**Provided data**
>>

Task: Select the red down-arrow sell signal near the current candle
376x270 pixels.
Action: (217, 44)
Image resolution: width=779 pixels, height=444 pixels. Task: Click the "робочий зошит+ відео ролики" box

<<
>>

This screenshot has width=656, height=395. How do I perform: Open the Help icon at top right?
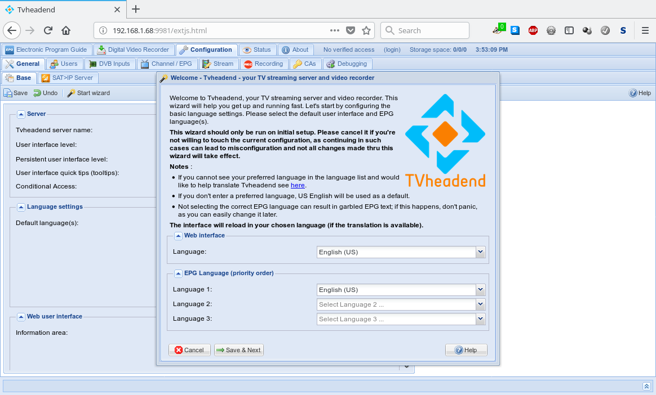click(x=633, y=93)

<<
>>

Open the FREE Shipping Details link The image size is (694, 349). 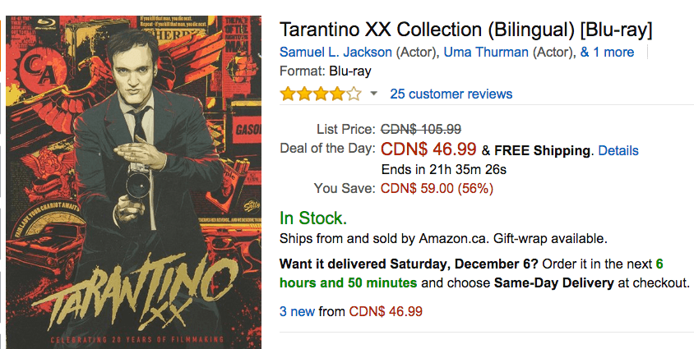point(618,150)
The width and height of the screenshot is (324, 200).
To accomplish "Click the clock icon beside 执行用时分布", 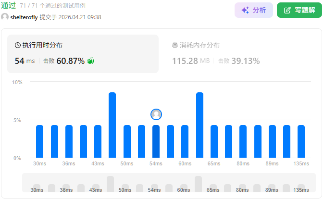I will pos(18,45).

<<

**Action item**
Select every line of the records holding the string "Task".

**Your solution**
Task: Select the red down-arrow sell signal near the current candle
Image resolution: width=779 pixels, height=444 pixels. Task: Click the "робочий зошит+ відео ролики" box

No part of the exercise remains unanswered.